▶ _TASK MATERIAL_

= = = =

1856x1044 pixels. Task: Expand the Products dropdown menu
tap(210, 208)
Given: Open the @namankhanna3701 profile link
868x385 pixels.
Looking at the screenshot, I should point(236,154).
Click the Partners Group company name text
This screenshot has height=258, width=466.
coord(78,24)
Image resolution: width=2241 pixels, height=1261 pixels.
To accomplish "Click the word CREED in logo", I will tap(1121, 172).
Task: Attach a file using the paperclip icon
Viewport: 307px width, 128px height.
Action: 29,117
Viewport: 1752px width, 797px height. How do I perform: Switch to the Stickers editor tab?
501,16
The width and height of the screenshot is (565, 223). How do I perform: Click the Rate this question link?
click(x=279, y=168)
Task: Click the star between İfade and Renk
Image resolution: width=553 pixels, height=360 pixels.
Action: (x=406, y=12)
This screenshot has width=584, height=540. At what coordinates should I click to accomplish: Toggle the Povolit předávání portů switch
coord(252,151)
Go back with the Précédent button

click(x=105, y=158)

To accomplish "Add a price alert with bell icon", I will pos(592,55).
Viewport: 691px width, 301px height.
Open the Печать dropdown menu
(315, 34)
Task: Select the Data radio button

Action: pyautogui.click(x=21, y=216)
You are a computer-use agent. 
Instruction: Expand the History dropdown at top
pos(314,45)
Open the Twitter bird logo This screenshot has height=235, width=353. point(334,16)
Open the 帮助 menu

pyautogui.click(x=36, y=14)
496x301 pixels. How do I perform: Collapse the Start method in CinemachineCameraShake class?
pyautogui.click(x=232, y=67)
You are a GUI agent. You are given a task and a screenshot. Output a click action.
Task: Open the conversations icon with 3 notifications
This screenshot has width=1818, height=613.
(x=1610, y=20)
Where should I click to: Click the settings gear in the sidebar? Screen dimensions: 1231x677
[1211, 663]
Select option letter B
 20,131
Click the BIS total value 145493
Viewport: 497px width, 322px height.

= = = =

▶ _INSTRUCTIONS FOR THE TASK_
Please write the entries out again exactly as they stand.

▶ _EXERCISE RESULT_
1856x1044 pixels. Task: Expand the Products dropdown menu
tap(210, 208)
Given: Open the @namankhanna3701 profile link
868x385 pixels.
Looking at the screenshot, I should point(236,154).
Click the Partners Group company name text
This screenshot has height=258, width=466.
coord(78,24)
Image resolution: width=2241 pixels, height=1261 pixels.
To accomplish "Click the word CREED in logo", I will tap(1121, 172).
Task: Attach a file using the paperclip icon
Viewport: 307px width, 128px height.
Action: 29,117
Viewport: 1752px width, 797px height. How do I perform: Switch to the Stickers editor tab?
501,16
The width and height of the screenshot is (565, 223). How do I perform: Click the Rate this question link?
click(x=279, y=168)
Task: Click the star between İfade and Renk
Image resolution: width=553 pixels, height=360 pixels.
Action: (x=406, y=12)
This screenshot has width=584, height=540. At what coordinates should I click to accomplish: Toggle the Povolit předávání portů switch
coord(252,151)
Go back with the Précédent button

click(x=105, y=158)

To accomplish "Add a price alert with bell icon", I will pos(592,55).
Viewport: 691px width, 301px height.
Open the Печать dropdown menu
(315, 34)
Task: Select the Data radio button

Action: pyautogui.click(x=21, y=216)
You are a computer-use agent. 
Instruction: Expand the History dropdown at top
pos(314,45)
Open the Twitter bird logo This screenshot has height=235, width=353. point(334,16)
Open the 帮助 menu

pyautogui.click(x=36, y=14)
496x301 pixels. How do I perform: Collapse the Start method in CinemachineCameraShake class?
pyautogui.click(x=232, y=67)
You are a GUI agent. You are given a task and a screenshot. Output a click action.
Task: Open the conversations icon with 3 notifications
This screenshot has width=1818, height=613.
(x=1610, y=20)
Where should I click to: Click the settings gear in the sidebar? Screen dimensions: 1231x677
[1211, 663]
Select option letter B
 20,131
Click the BIS total value 145493
Viewport: 497px width, 322px height.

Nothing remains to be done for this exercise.